Ora parlo proprio del lavoro quotidiano, dell’agenda, degli impegni, dell’organizzazione (un appello al maestro di tennis perché mi trovi uno spazietto per il grande il venerdì, mi semplificherebbe molto le cose). Confesso di avere avuto, qualche giorno fa, un momento di scoramento al pensiero di riprendere il ritmo quotidiano.
Poi, lamentandomi direttamente con il Principale, mi è parso improvvisamente chiaro che è proprio l’obbedienza al nostro posto di combattimento – anche quando la trincea è ghiacciata e il cibo scarseggia (non è sempre così, a volte c’è il sole e si mangia benissimo!) – quello che ci salva.
Il fatto è che quanto noi desideriamo non sempre è quello che davvero va bene per noi, che ci custodisce e ci fa fiorire. Dobbiamo stare attenti a quello che desideriamo, perché non sempre va bene per noi.
Questo dipende dal fatto che il congegno interno che ci fa funzionare è un po’ scassatello. Non gira bene. Si inceppa, arranca, fa fatica. Ogni tanto fa qualche battuta a vuoto, a volte poi si inceppa del tutto.
C’è un solo modo per farlo ripartire, ed è quello di abbracciare la croce, che poi detto più semplicemente è quello che ci scomoda, che ci sta antipatico, che ci dà a volte solo fastidio, a volte proprio ci fa soffrire.
Lì per lì il meccanismo cigola, emette suoni preoccupanti, sembra che schiatti sotto il peso. Poi, miracolosamente, comincia a ingranare. Comincia a funzionare sempre meglio, come una barchetta che si abbandona alla corrente e prende il via.
Quindi, buon nuovo anno di trincea a tutti.

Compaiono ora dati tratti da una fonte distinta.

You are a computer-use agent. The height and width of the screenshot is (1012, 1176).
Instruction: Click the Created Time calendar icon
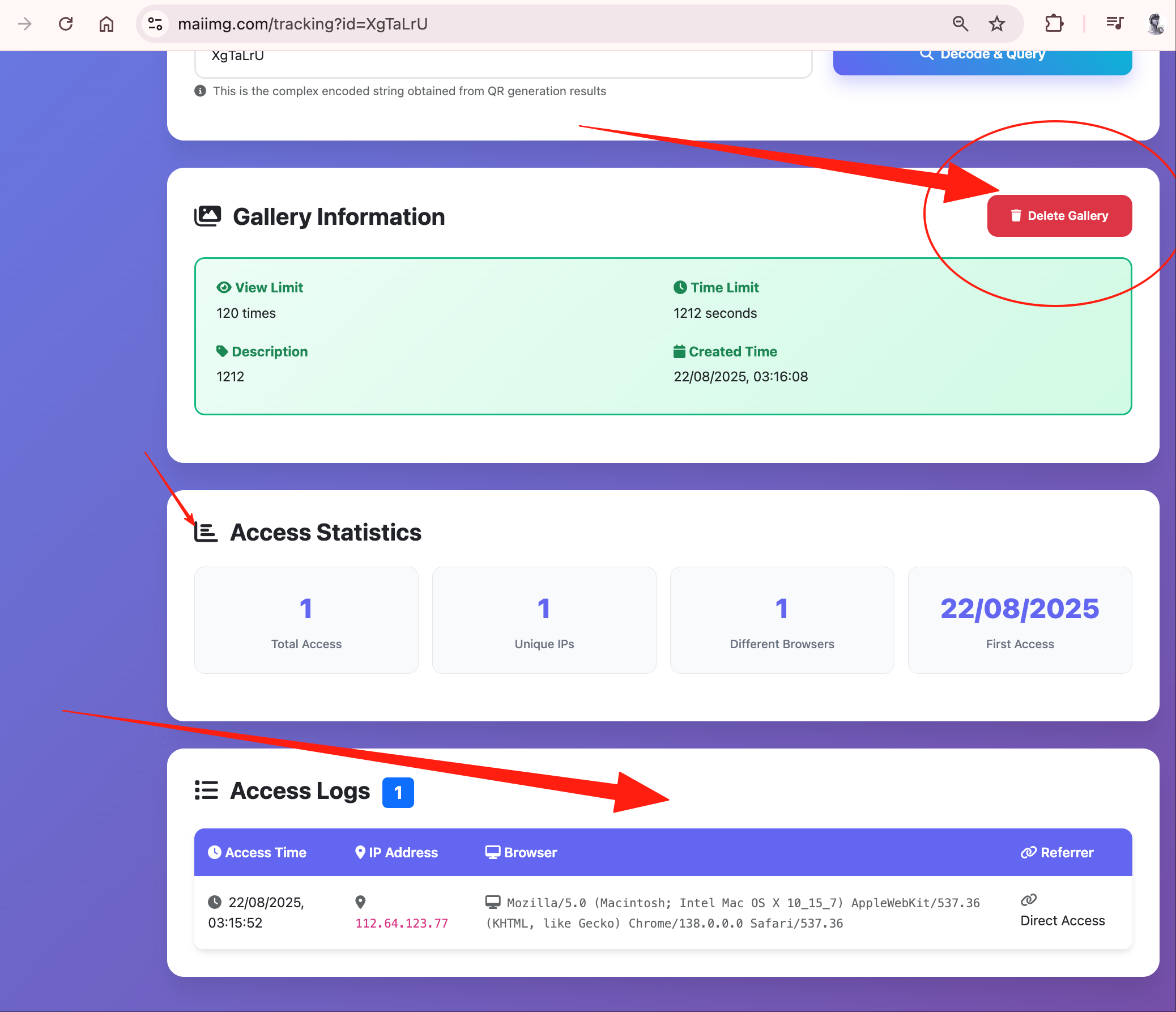click(x=679, y=351)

P.s. Okay, va bene ritornare ai propri posti di combattimento. Va bene anche un po’ di fresco, per quanto repentino (si chiamano stagioni). Ma, dico, quello della palestra davanti a casa mia doveva proprio sentire l’esigenza impellente di metter già fuori le lucine di Natale? Il due settembre? Lo fa apposta? Dieci giorni fa la sabbia ci scottava i piedi!